# Is this safe or is this a pest



## peacocks (Aug 7, 2011)

Found this in my ZOA bag. As I was removing it from bag to acclimate. 




Should I freshwater dip my zoas for few seconds because ibsont have my coral dip till next week

Sent from my Jelly Belly using Tapatalk 2


----------



## TypeZERO (Jul 20, 2007)

its hard tell for sure what it is due to bags distortion, my guess is either a huge amphipod or a baby mantis srimp. Zoas can take quite a beating, long fresh water dips for zoas wont be a problem.


----------



## peacocks (Aug 7, 2011)

TypeZERO said:


> its hard tell for sure what it is due to bags distortion, my guess is either a huge amphipod or a baby mantis srimp. Zoas can take quite a beating, long fresh water dips for zoas wont be a problem.


How long is a long dip. And with tap eater or ro di water?
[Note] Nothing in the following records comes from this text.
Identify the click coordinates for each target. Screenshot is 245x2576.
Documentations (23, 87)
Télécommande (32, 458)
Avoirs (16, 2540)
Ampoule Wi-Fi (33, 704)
Also the water has to b same temp correct as tank?


----------



## Flexin5 (Nov 12, 2011)

Can't tell what it is, looks thin for a amphoid but I could be totally wrong.

Btw were you watching family feud? Lol love that show haha


----------



## peacocks (Aug 7, 2011)

Flexin5 said:


> Can't tell what it is, looks thin for a amphoid but I could be totally wrong.
> 
> Btw were you watching family feud? Lol love that show haha


Yea I was got bored lol takes long time to acclimate these corals


----------



## TypeZERO (Jul 20, 2007)

I dip my zoa in freshwater up to 10 minutes. With me, just tap water with similar temp. I even double whammy troublesome zoa with a mixture of revive with tap water.


----------



## peacocks (Aug 7, 2011)

TypeZERO said:


> I dip my zoa in freshwater up to 10 minutes. With me, just tap water with similar temp. I even double whammy troublesome zoa with a mixture of revive with tap water.


just did the freshwater dip with ro di with same temps. it worked! the little things popped out of the zoa almost instantly and died on the side. and few others with no affect. i only dipped for about 1 minute solid give for take it worked fine.


----------



## mrobson (Mar 5, 2011)

id say baby mantis


----------



## peacocks (Aug 7, 2011)

Looked like amphipod after googling the two.

Sent from my Jelly Belly using Tapatalk 2


----------



## cablemike (Jan 7, 2009)

Well when there is any suspicion it may be a mantis its better to dip. You don't want a mantis.


----------



## andco (Aug 15, 2011)

It is not a Mantis ..i have them all the time in my tanks ..I usually harvest them in the sump of one tank to start a new tank.. do not panic, it wont grow bigger than that

I can send you pics of dozens that big in my sump..and thats just the ones that get caught on the filter screen. 

Also, I would avoid freshwater dips with these


----------



## smcx (Mar 31, 2012)

speaking of dipping... I dip zoas in a 75% tap 25% hydrogen peroxide bath. Doesn't hurt the zoas and liquifies everything else.

Smcx


----------



## DrBlueThumb (Feb 18, 2012)

smcx said:


> speaking of dipping... I dip zoas in a 75% tap 25% hydrogen peroxide bath. Doesn't hurt the zoas and liquifies everything else.
> 
> Smcx


length of dip?


----------